--- Textabschnitt ---

An meinen Denunzianten,
Vor einiger Zeit haben Sie unter dem Pseudonym „Meister der Kulturkritik“ eine anonimka gegen mich verfasst. So nannte man in der Sowjetunion anonyme Denunziationsschreiben an die zuständigen Organe der Staatssicherheit. Ich gebe zu, der Vergleich hinkt in dreierlei Hinsicht. Erstens richten Sie sich nicht an ein Staatsorgan, sondern an einen unbestimmten Adressatenkreis (an wen auch immer) Zweitens drohen mir wegen Ihrer Einlassungen keine Repressalien und wohl auch keine sonstigen Nachteile (auch, wenn Sie dies nicht wissen können). Drittens wären anonyme Schreiben seinerzeit von der Großen Sowjetischen Enzyklopädie niemals als Quelle angeführt worden. Bei Wikipedia ist man da offensichtlich weniger anspruchsvoll. Dies und nur dies ist der Grund, weshalb ich mich genötigt sehe, auf Ihre anonymen Anwürfe zu reagieren. Ich kann dabei nicht auf sämtliche unmotivierten Wortklaubereien eingehen, sondern beschränke mich auf die gröbsten Fehleinschätzungen und sachlich Falsches.
„Morgensterns kulturkritisches Œuvre“ – scheint das Ihnen nicht doch etwas überdimensioniert? Es geht immerhin um nicht mehr als zweieinhalb meiner viereinhalb publizistischen Texte. Vereinzelte YouTube-Videos nicht mitgerechnet. Auf das Amt eines Kulturkritikers habe ich mich sicher nicht beworben. Ich arbeite zu musikalischen und anderen Ausprägungen von Kultur und schreibe auch über Kulturkritik. Die Kritik ganzer kultureller Bestände ist nicht meine Aufgabe als Wissenschaftler. Ich habe auch nicht den Anspruch, gegen „den Zeitgeist“ (gegen welchen?) zu schreiben. Diesen gar „intellektuell [zu] erledigen“ mag tatsächlich ein „hoher Anspruch“ sein. Ich erhebe ihn allerdings nirgendwo.
An der postkolonialen Theorie habe ich tatsächlich einiges auszusetzen, zum Teil auch an politischer Vereinnahmung von Kunst. Was solche Gegenwartsfragen mit einem „Gefühl des kulturhistorischen Belagerungszustands“ zu tun haben sollen, erschließt sich mir nicht. Die „Theoriebewegung [sic!]“ des Postkolonialismus bezieht sich kaum auf „historische Gewalt“, sonst würde der Postkolonialismus grundlegende Werke zur Gewalt in der Geschichte (Rudolph Joseph Rummel, Steven Pinker) nicht ignorieren, die freilich die fixe Idee des [westlichen] Kolonialismus als weltweiten Hauptagenten der Gewalt stark in Frage stellen. Sie werfen mir vor „den Beleg, dass zentrale Vertreter*innen postkolonialer Theorie tatsächlich die Schoah relativieren“ schuldig zu bleiben. Dass ich auf die bahnbrechenden Studien von Ingo Elbe und Stephan Grigat verweise, erwähnen Sie nicht.

--- Dateneinträge ---

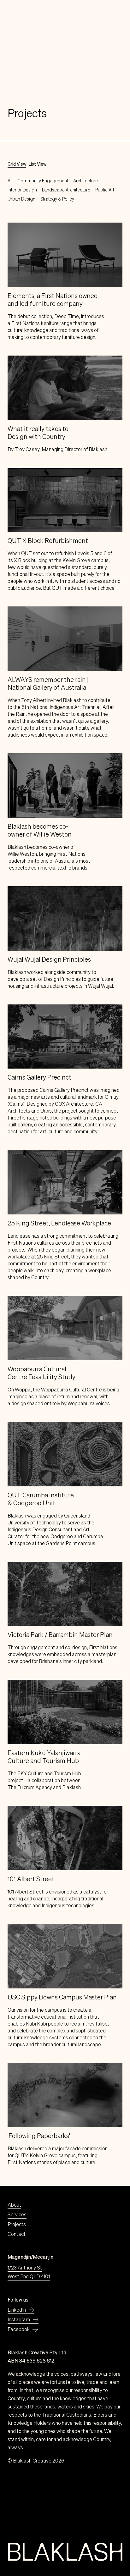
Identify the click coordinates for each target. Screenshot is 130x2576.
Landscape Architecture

---
--- Dateneinträge ---

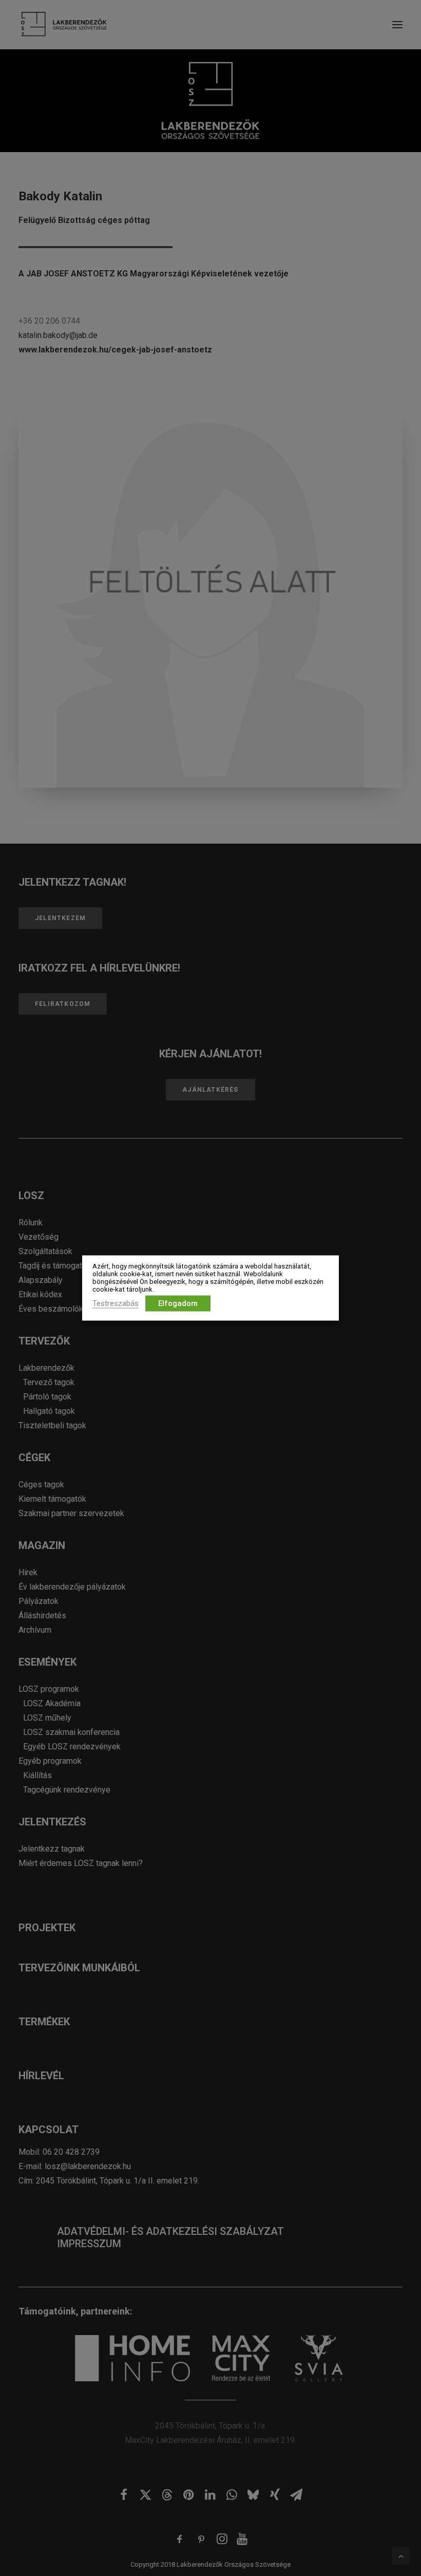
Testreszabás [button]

---
--- Dateneinträge ---

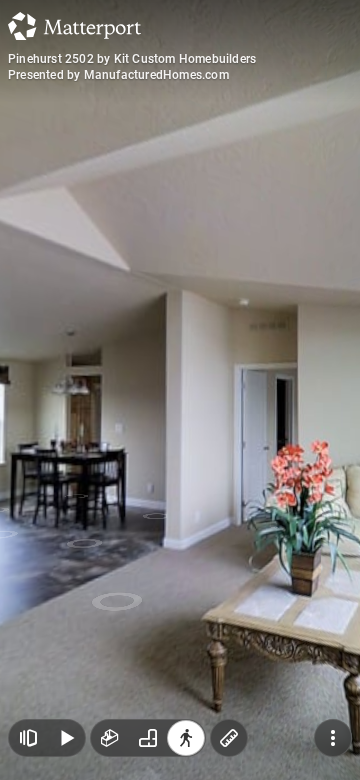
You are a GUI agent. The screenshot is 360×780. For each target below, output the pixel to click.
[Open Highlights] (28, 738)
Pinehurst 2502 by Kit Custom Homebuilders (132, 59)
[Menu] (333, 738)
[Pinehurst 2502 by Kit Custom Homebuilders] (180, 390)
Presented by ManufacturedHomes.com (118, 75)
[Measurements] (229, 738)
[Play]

---

• **Gestellte Aufgabe**
Unter welchem Pseudonym wurde laut dem Textabschnitt die anonimka verfasst? Die Einträge spielen hierfür keine Rolle.

• **Vollständige Antwort**
Unter dem Pseudonym „Meister der Kulturkritik“.